At least eight deaths were reported in North Carolina, Virginia and Florida.
New York mayor Michael Bloomberg warned more than 8 million people who live in New York that tropical storm-force winds would hit the city.
Mr Bloomberg told New Yorkers Irene was a life-threatening storm and urged them to stay indoors to avoid flying debris, flooding or the risk of being electrocuted by downed power lines.
“The edge of the hurricane has finally got upon us. It is dangerous out there,” he said.
“New York is the greatest city in the world and we will weather this storm.”
About 370,000 city residents were ordered to leave their homes in low-lying areas, many of them in parts of the boroughs of Brooklyn, Queens and Manhattan.
But many were unwilling to evacuate. Nicholas Vigliotti, 24, an auditor who lives in a high-rise building along the Brooklyn waterfront said he saw no point.
“Even if there was a flood, I live on the fifth floor,” he said.
Storm surge fears
The Miami-based US National Hurricane Centre forecast a storm surge of up to 2.5 metres for Long Island and metropolitan New York.
That could top the flood walls protecting the south end of Manhattan if it comes at high tide around 8:00am (local time).
With winds of 130 km per hour, Irene was a category 1 hurricane on the five-step Saffir-Simpson intensity scale.
By 11:30pm, the centre of the storm was 115 km south-south-west of Ocean City, Maryland, and 415 km south-south-west of New York City.
As it moved into New York, the centre said it expected Irene to remain a hurricane and weaken only after making its second landfall in New England.
It added that Irene’s winds could have a stronger impact on the higher floors of skyscrapers.
Summer vacationers fled beach towns and resort islands on Saturday.

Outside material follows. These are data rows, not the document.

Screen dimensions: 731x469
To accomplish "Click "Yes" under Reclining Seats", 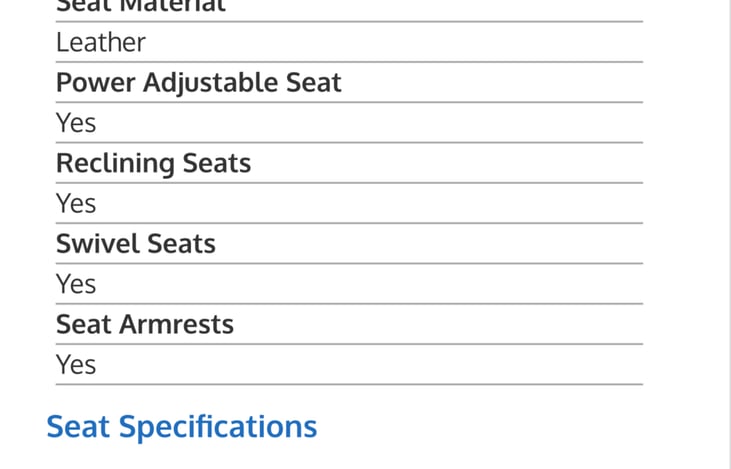I will pyautogui.click(x=76, y=204).
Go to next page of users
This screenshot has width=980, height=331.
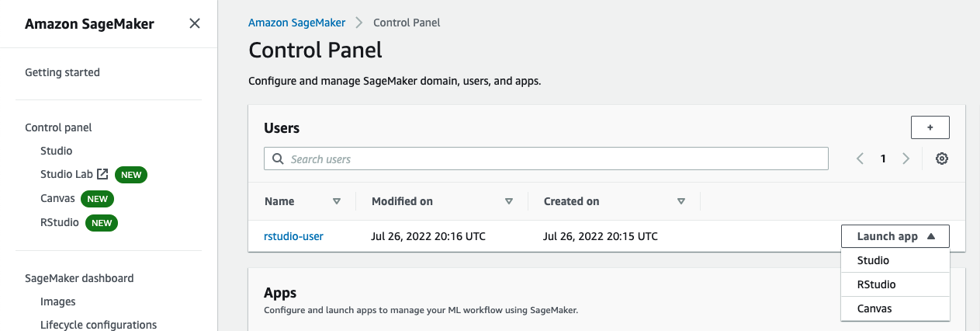(x=906, y=159)
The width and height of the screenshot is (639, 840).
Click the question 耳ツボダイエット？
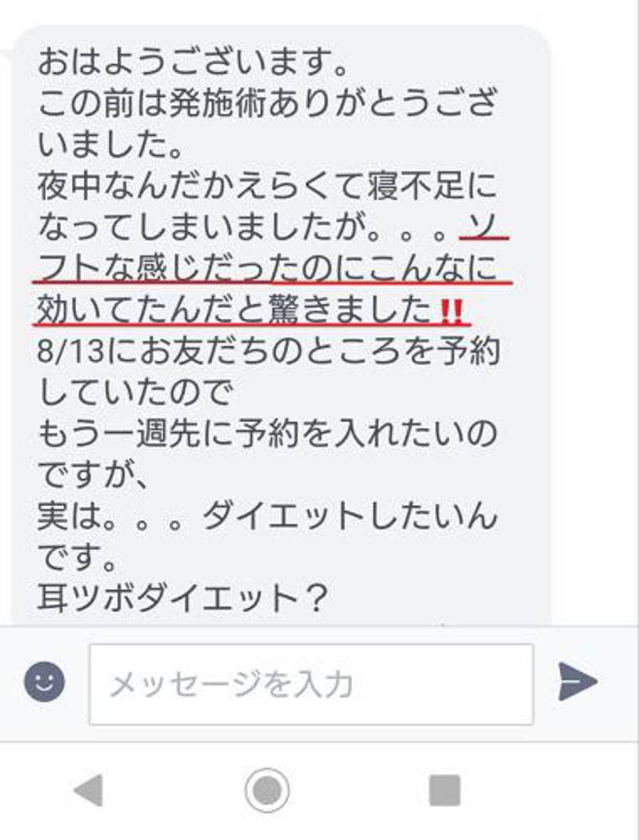183,598
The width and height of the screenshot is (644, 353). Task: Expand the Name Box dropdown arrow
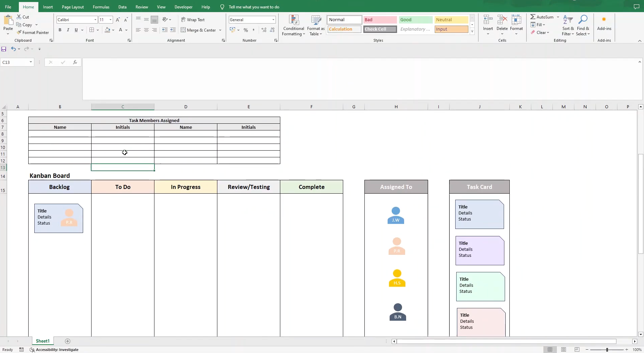click(x=31, y=62)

More than 1 million people left the New Jersey shore and glitzy Atlantic City casinos were dark and empty.
This year has been one of the most extreme for weather in US history, with $35 billion in losses so far from floods, tornadoes and heat waves.

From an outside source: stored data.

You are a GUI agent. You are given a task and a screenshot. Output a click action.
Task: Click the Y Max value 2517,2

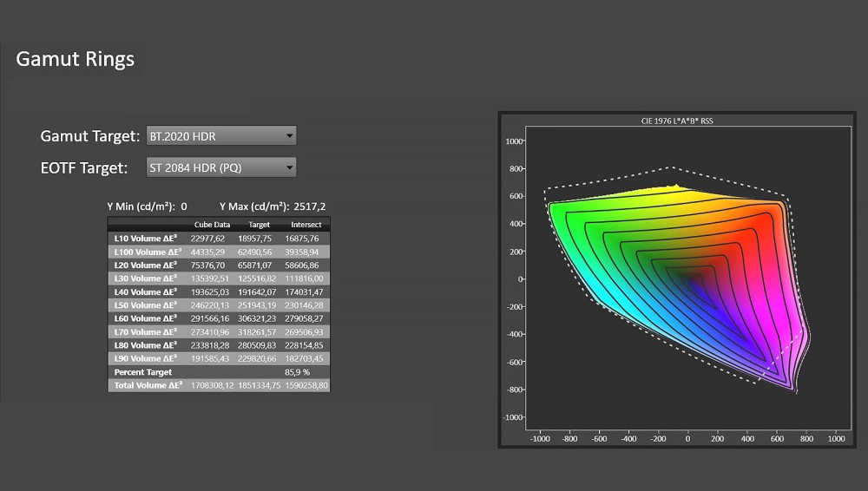coord(310,206)
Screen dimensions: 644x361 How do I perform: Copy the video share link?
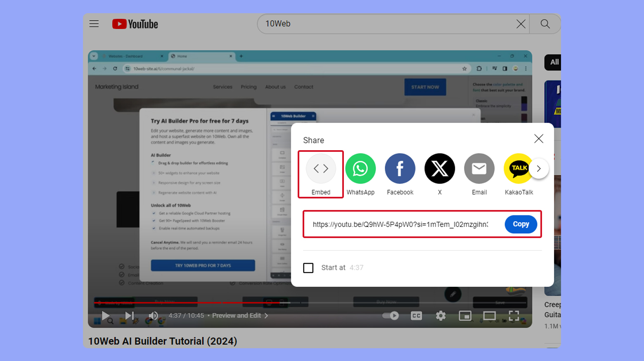tap(521, 224)
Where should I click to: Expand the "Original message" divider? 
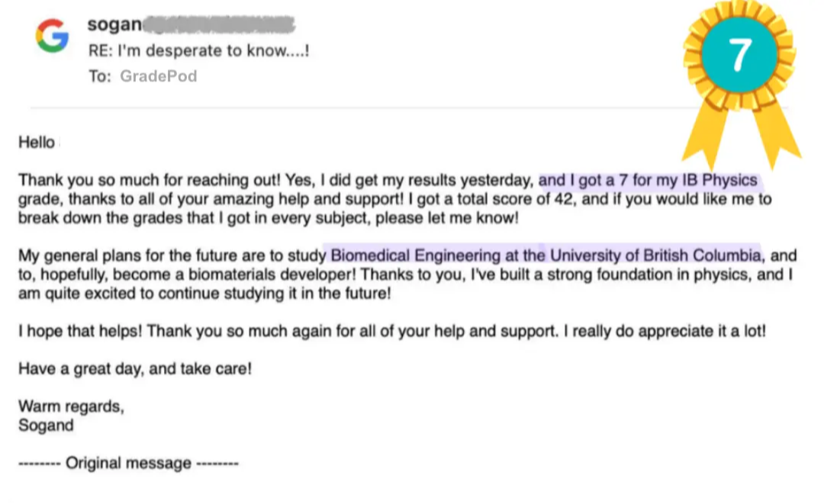tap(128, 463)
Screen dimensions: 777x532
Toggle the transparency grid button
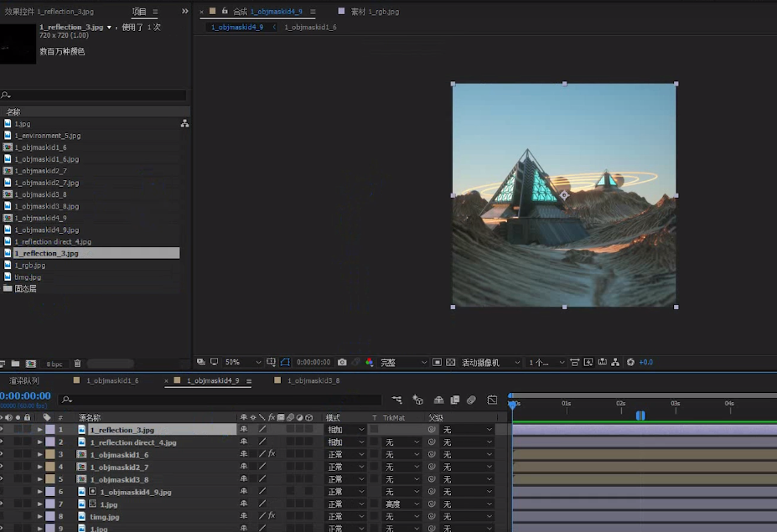(x=451, y=363)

President Barack Obama, who cut his vacation short on the Massachusetts island of Martha’s Vineyard to return to the White House, was keeping a close eye on preparations for the hurricane.
After moving across North Carolina with less punch than expected but still threatening, the hurricane re-emerged over inshore waters on its route northward, hugging the coast.
Several million people are still under evacuation orders on the US east coast.
Irene left several million people without power in North Carolina, Virginia, Maryland and Delaware and widespread blackouts were reported in New York.
When Irene hit the North Carolina coast at daybreak on Saturday, winds howled through the power lines, rain fell in sheets and streets were flooded or littered with signs and tree branches.
Hundreds of thousands of people in Irene’s path evacuated their homes, many taking refuge in official shelters.
“Things can be replaced, but life can’t be,” said Robert Hudson, a 64-year-old military retiree, who sought refuge at a shelter in Milford High School in Delaware.
North Carolina governor Bev Perdue said there may be “a major hit” to tobacco crops, poultry and livestock in her state.
Shoppers stripped supermarkets and hardware stores of food, water, flashlights, batteries and generators.
Torrential rain hit downtown Washington but expected high winds had still not reached the city after midnight and restaurants remained open, some of them almost full.